Aim:
List every line in the records below that contains the word "each".

The records:
+ + + + + + +

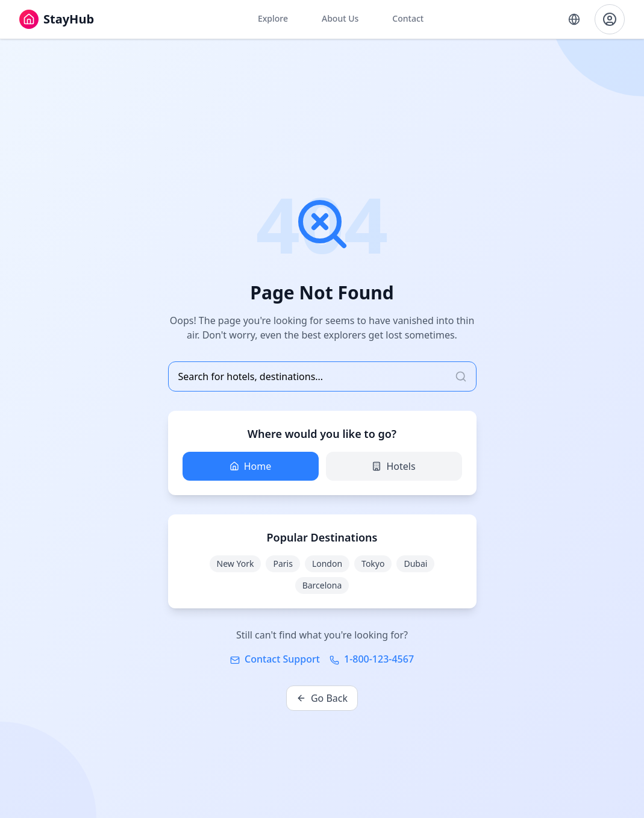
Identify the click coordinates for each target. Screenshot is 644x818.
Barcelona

+ + + + + + +

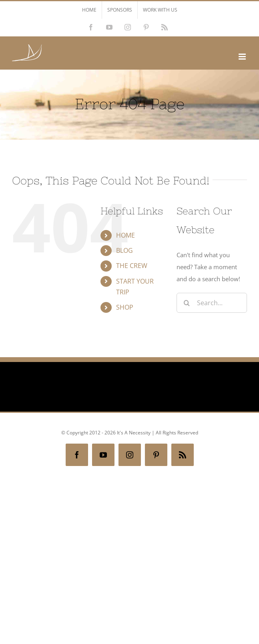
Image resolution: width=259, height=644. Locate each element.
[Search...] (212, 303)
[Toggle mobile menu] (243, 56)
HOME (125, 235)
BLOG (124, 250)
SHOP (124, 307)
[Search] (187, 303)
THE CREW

+ + + + + + +

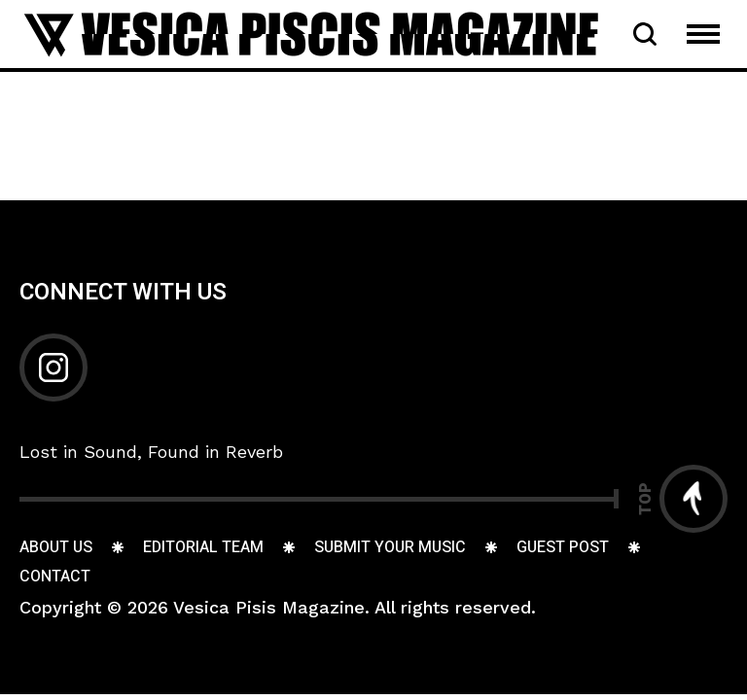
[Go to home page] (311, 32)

+ + + + + + +

Exercise solution:
Identify the click coordinates for each target. Screenshot is 644x818.
Image resolution: width=259, height=644. Locate each element.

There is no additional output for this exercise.